Under construction

Overview

Under construction

VARIANT++ bioinformatic pipeline

(https://megares.meglab.org/)

VARIANT++ is a bioinformatic pipeline meant to aid in the analysis of raw sequencing reads to characterize the profile of phylogenetic sequence cluster variants (PSVs) for a certain bacterial species. In this repository you'll find code and tutorials to replicate our PSV annotation scheme using kraken2 with any species of interest.

With VARIANT++, you will obtain alignment count files for each sample that are combined into a count matrix that can be analyzed using any statistical and mathematical techniques that can operate on a matrix of observations.

More Information

VARIANT++ demonstration

If anaconda is already installed and nextflow is working, we'll just need to download the VARIANT++ github repository. Please review the installation document for alternative methods to install VARIANT++ in your computing environment.

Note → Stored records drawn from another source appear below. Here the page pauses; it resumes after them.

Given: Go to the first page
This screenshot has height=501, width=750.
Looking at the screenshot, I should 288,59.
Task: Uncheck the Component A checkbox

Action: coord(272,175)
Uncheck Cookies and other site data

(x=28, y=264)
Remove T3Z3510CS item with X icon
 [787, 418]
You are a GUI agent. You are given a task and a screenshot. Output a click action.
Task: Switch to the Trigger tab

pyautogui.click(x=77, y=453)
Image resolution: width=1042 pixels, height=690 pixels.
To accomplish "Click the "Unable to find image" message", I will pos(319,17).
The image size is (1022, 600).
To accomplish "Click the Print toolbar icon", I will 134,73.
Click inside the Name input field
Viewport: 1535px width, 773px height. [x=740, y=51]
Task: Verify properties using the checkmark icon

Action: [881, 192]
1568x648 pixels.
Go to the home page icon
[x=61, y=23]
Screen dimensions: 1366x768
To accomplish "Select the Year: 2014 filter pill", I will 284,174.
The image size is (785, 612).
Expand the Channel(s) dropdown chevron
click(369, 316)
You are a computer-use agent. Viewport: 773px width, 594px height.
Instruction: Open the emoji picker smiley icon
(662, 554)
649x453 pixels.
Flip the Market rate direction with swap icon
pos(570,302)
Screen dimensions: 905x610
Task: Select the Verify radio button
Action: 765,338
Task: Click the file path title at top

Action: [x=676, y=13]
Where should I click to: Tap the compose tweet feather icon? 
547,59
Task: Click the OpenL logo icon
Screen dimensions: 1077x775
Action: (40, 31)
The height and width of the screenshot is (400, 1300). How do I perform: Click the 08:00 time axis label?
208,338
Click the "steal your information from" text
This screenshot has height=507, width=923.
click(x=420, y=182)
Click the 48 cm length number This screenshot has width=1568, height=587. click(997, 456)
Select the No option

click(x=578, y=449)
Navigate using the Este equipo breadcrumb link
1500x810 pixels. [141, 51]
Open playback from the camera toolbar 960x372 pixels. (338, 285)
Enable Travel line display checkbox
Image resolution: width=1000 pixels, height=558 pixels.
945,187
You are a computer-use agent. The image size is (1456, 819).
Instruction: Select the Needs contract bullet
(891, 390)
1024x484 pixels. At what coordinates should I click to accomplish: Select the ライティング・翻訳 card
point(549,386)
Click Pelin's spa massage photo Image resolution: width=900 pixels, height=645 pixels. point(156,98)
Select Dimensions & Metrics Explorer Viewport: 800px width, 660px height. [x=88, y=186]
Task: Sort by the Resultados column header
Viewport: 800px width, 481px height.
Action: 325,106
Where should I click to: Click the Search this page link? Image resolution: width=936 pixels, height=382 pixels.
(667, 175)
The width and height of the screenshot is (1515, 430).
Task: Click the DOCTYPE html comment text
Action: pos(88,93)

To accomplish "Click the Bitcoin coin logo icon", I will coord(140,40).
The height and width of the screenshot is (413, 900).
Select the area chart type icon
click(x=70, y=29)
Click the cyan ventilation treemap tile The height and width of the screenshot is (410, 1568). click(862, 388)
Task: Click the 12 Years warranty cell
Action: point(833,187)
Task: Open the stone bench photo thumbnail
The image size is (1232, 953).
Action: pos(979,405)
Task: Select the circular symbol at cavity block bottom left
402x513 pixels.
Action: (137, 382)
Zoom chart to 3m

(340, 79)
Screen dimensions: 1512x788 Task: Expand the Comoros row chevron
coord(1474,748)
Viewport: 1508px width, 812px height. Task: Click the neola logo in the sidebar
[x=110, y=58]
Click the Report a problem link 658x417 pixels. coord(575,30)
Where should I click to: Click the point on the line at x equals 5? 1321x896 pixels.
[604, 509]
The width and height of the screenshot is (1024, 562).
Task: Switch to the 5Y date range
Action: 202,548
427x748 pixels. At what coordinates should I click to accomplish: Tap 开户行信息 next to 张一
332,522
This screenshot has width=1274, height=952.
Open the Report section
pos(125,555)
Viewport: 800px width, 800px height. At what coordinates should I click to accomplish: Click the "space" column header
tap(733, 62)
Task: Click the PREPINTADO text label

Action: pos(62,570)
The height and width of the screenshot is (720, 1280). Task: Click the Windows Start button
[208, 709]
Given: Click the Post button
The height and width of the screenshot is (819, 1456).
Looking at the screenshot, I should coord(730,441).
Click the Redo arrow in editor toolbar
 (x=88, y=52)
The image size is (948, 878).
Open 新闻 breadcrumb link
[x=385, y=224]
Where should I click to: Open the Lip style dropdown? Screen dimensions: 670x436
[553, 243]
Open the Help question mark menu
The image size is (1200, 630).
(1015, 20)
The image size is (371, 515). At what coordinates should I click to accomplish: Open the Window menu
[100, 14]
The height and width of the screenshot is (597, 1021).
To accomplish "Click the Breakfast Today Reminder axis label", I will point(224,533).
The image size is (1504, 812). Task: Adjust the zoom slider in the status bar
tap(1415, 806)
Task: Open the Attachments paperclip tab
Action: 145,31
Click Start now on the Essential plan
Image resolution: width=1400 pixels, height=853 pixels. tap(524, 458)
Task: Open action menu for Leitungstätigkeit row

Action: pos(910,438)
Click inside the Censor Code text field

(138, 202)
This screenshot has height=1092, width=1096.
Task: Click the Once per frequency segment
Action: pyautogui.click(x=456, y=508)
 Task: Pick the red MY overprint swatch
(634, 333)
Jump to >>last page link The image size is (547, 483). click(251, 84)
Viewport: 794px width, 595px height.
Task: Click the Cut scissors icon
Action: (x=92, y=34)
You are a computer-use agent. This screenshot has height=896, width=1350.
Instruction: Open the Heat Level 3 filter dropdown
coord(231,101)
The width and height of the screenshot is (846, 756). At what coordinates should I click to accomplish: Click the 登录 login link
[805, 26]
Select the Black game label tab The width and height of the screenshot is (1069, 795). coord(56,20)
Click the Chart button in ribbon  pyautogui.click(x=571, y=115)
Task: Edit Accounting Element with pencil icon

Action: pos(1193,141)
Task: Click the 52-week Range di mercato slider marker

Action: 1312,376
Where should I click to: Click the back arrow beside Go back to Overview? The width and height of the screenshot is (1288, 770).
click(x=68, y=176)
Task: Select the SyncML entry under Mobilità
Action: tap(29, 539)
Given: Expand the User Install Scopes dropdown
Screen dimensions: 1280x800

# Install mamba for faster installation
conda install mamba -n base -c conda-forge

Clone the VARIANT++ repository.

git clone https://github.com/Microbial-Ecology-Group/VARIANTplusplus.git

Navigate into the VARIANT++ repository and run the test command.

cd VARIANTplusplus

# Run command to perform the demonstration pipeline using the conda profile.
nextflow run main_VARIANT++.nf -profile conda

# The first time this can take 5-10 mins (or more) depending on your internet speed because it is installing a conda environment. Subsequent runs will skip this step automatically.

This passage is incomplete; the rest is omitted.